La patria se hizo joven

En la madrugada del 16 de septiembre de 1976, la historia de la juventud argentina se partió en mil pedazos; y en ese rompecabezas, diversas fichas han dado forma a la Noche de los Lápices, trágico episodio de La Plata en que fueron secuestrados y torturados diez adolescentes, de los cuales seis continúan desaparecidos.

45 años después, las políticas de la memoria siguen resignificando el hecho, porque ningún acontecimiento es igual a sí mismo, ni siquiera cuando se lo cuenta.

El riesgo de la repetición es que el mensaje pierda su sentido. Por eso la necesidad volver a visitarlo.
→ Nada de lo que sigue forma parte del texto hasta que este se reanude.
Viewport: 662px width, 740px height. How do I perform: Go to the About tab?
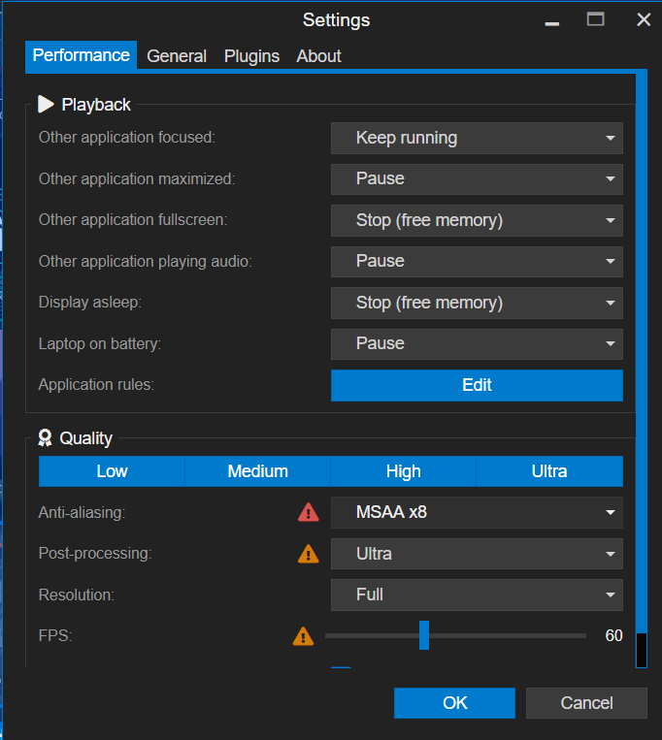318,56
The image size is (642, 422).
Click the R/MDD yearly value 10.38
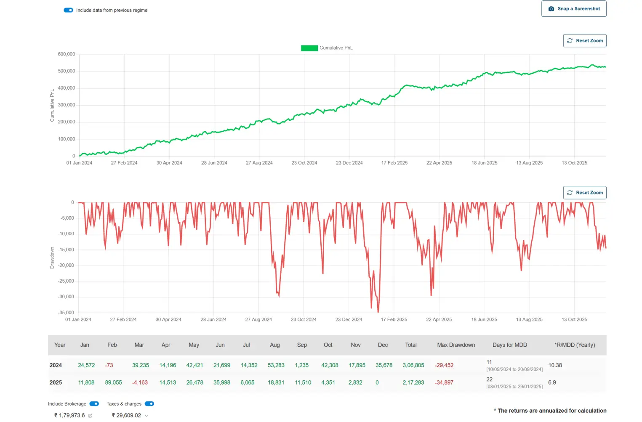tap(555, 365)
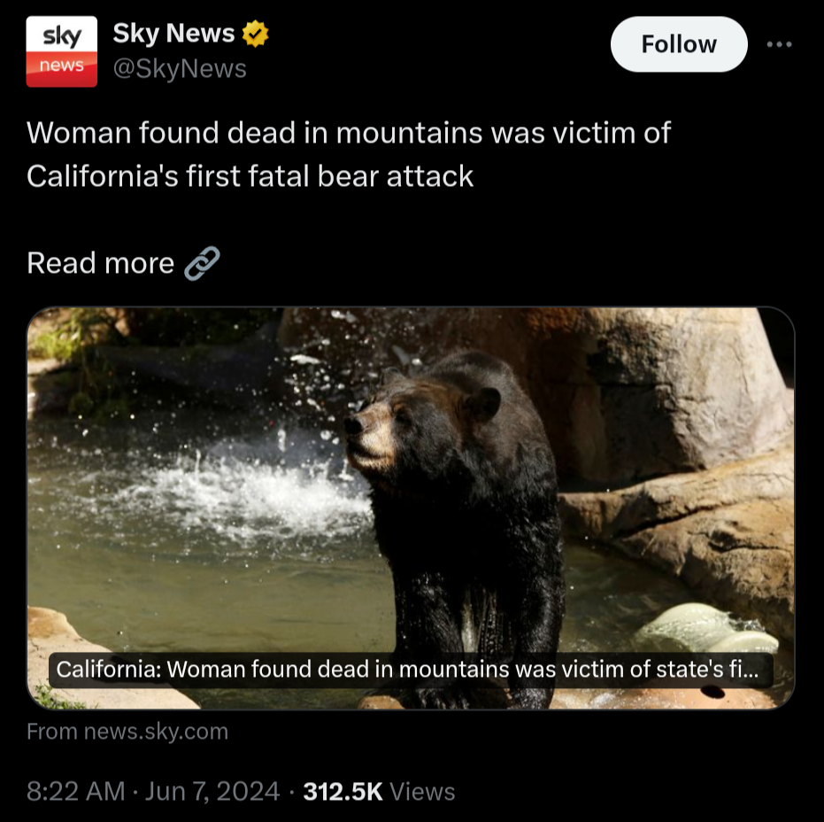
Task: Click the 8:22 AM timestamp
Action: pyautogui.click(x=76, y=792)
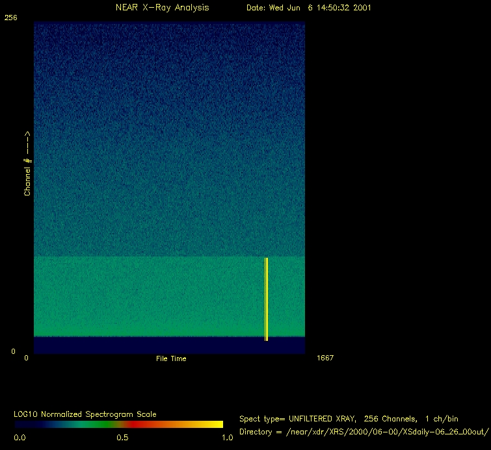Viewport: 491px width, 450px height.
Task: Click the 0.5 color scale tick label
Action: (122, 438)
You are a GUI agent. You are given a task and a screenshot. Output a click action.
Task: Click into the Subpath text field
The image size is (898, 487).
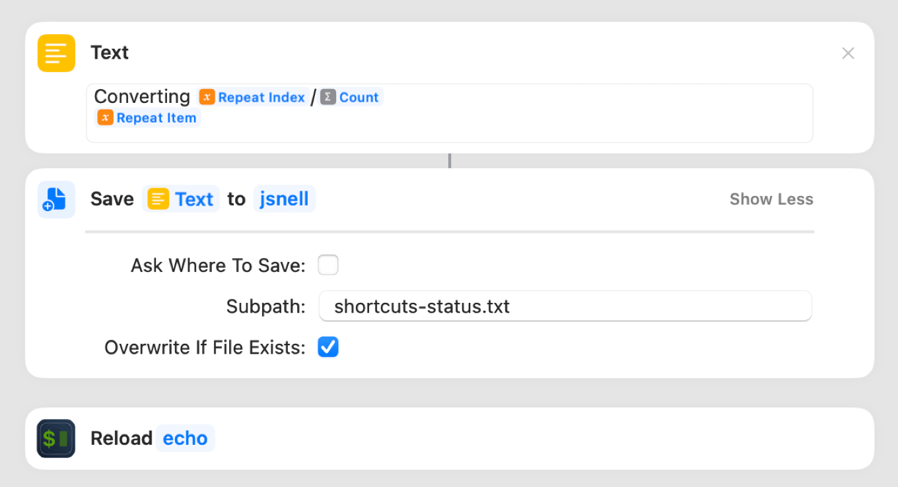[x=565, y=306]
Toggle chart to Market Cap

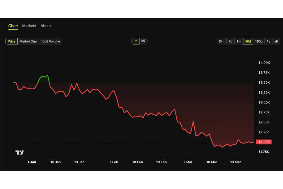(x=28, y=41)
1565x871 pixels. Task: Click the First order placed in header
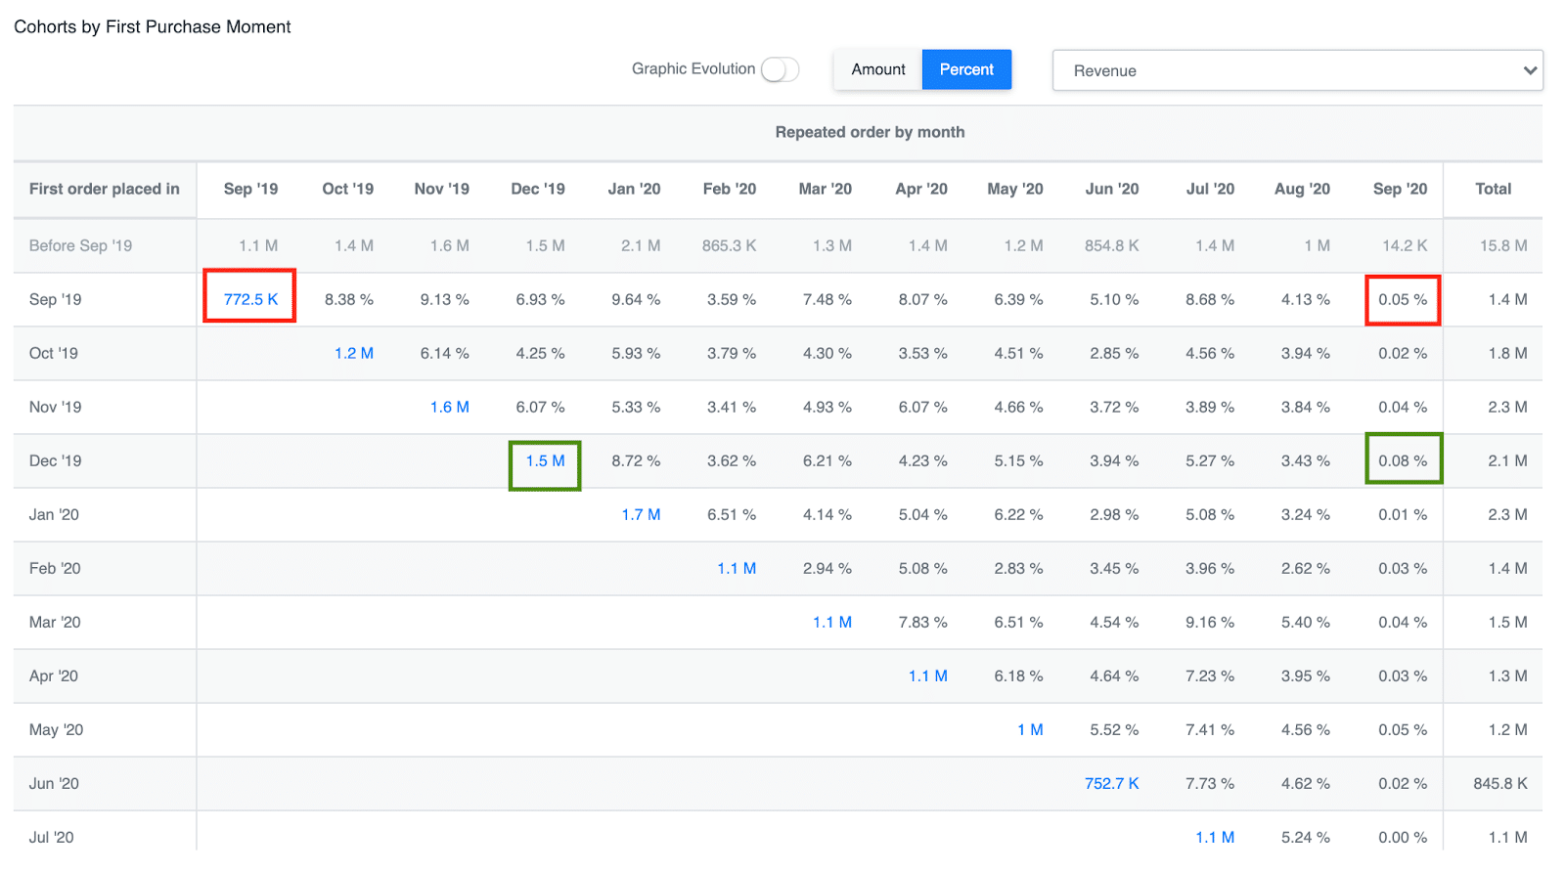(105, 189)
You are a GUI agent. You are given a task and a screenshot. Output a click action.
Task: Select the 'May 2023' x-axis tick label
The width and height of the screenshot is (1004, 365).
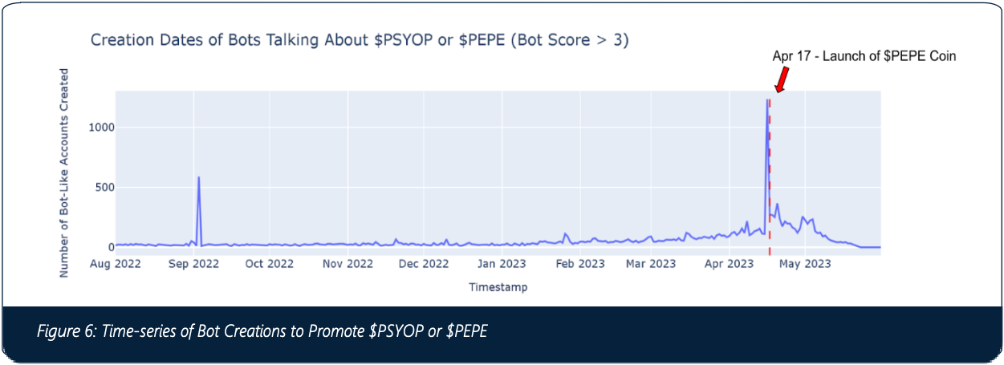(805, 263)
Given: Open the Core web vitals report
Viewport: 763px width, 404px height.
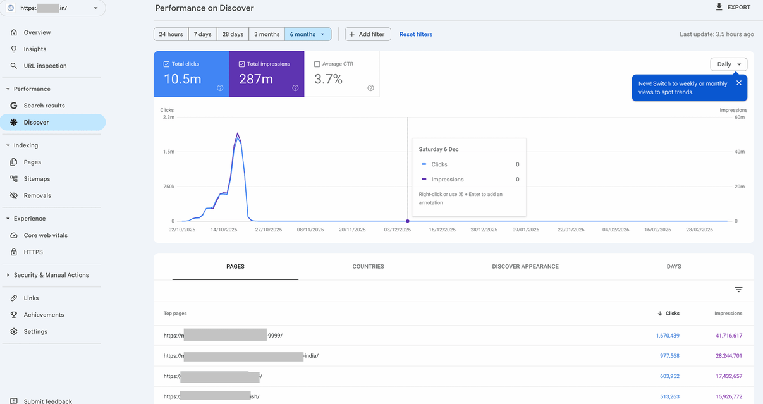Looking at the screenshot, I should coord(15,235).
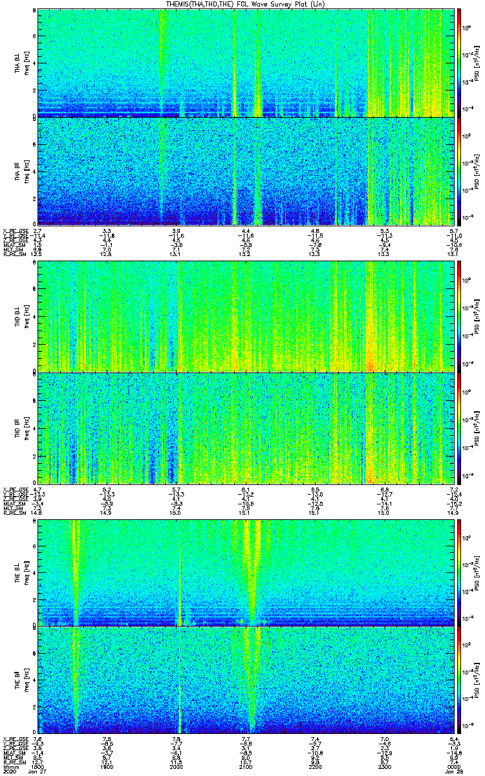Image resolution: width=485 pixels, height=776 pixels.
Task: Click the THD BL freq [Hz] axis label
Action: (26, 317)
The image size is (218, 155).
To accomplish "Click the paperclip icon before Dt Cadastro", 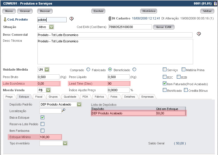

No es un hecho alojado meramente en el pasado, sino que mantiene su vigencia.

Durante mucho tiempo se simplificó el horror, argumentando que tenía su origen en un mero reclamo por la gratuidad del boleto estudiantil. Sin embargo, la causa trasciende tal reclamo y es mucho más profunda: va por el lado de esa militancia tan incómoda para el poder, sobre todo si los altos mandos son de facto.

Pisar el barro de los sectores populares, interactuar con los grupos relegados y tratar de visibilizar la violencia estatal, fue visto como un acto irreverente por parte de un gobierno cuyo mensaje era claro: eliminar a quienes consideraban enemigos, sembrar el miedo y ejercer la perversidad hasta sobrepasar los límites de lo imaginable.

De aquel tiempo quedan los restos de una historia que interpela de otro modo. La reivindicación vino luego, años después, y aún continúa.

Hay una condena social mucho más justa que legal, por más que una Ley (N° 10.671, de 1998) establece, para cada 16.09, el Día de los Derechos del Estudiante Secundario.

Muy a pesar de todo, mientras el país se hunde en sus miserias, existe una patria joven que aún sale a las calles, teniendo conciencia de todo aquello que falta mejorar.

No hay mayor dignidad que luchar por clases plurales y escuelas abiertas en condiciones, implementación de la ESI, conectividad plena para quienes están imposibilitados de acceder desde la modalidad remota. En cada rincón de nuestro cielo todavía habitan sueños de vencer la condición de vulnerables, algo posible en tanto esté garantizada la chance de estudiar.